• Written instruction: Rewrite the records from the line with "This screenshot has height=397, width=554." up to and including the line with "Where should I", changing "folder browser" to "directory picker" and leaving everything else as it is.

>> BEGIN Dataset excerpts

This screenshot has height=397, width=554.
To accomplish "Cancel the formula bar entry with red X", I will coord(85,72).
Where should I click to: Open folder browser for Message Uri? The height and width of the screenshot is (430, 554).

>> END Dataset excerpts
>> BEGIN Dataset excerpts

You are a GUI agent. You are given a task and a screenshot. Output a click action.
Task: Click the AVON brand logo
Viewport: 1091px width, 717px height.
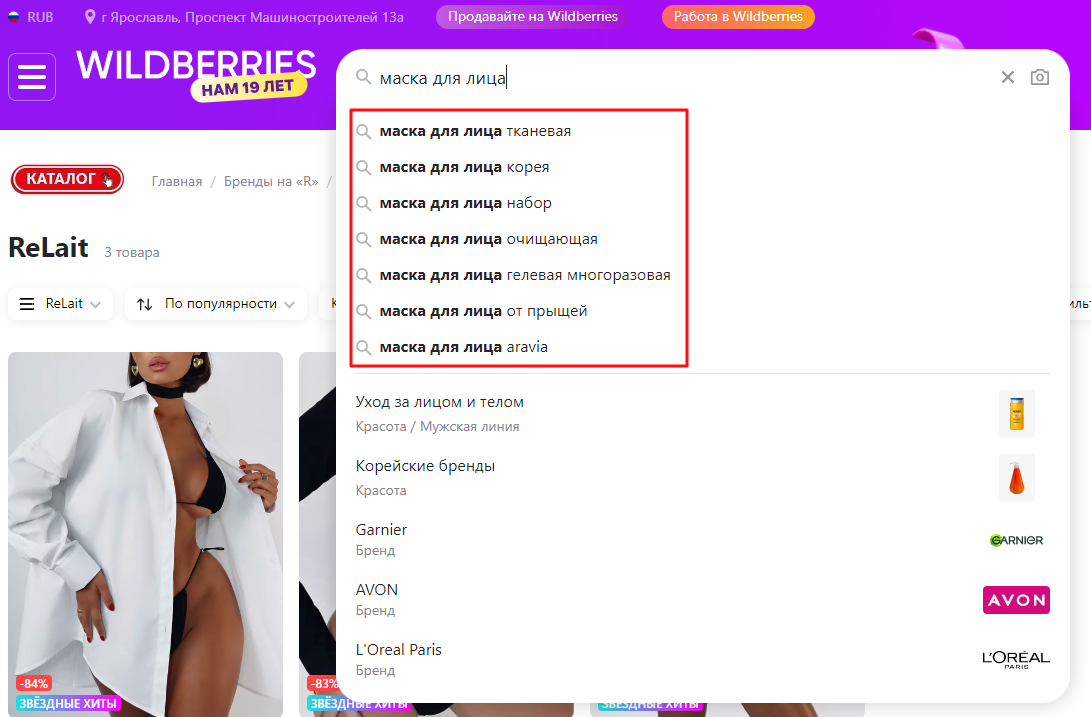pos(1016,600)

>> END Dataset excerpts
>> BEGIN Dataset excerpts

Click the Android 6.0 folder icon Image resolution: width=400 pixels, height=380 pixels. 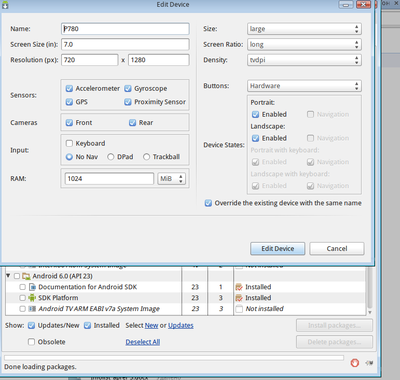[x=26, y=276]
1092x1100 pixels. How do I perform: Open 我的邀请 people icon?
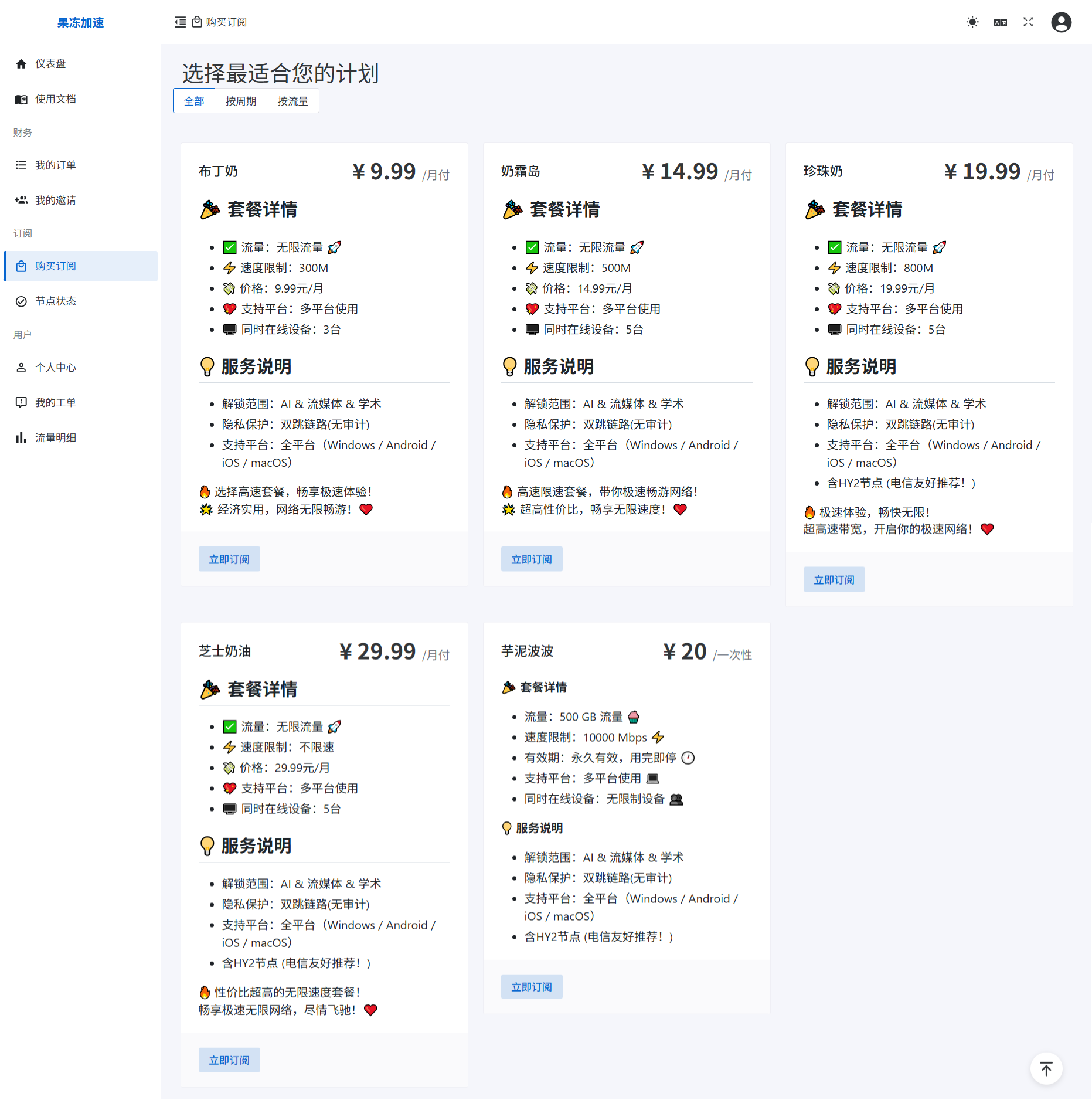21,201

>> END Dataset excerpts

• Result for this task:
This screenshot has height=397, width=554.
To accomplish "Cancel the formula bar entry with red X", I will coord(85,72).
Where should I click to: Open directory picker for Message Uri? The height and width of the screenshot is (430, 554).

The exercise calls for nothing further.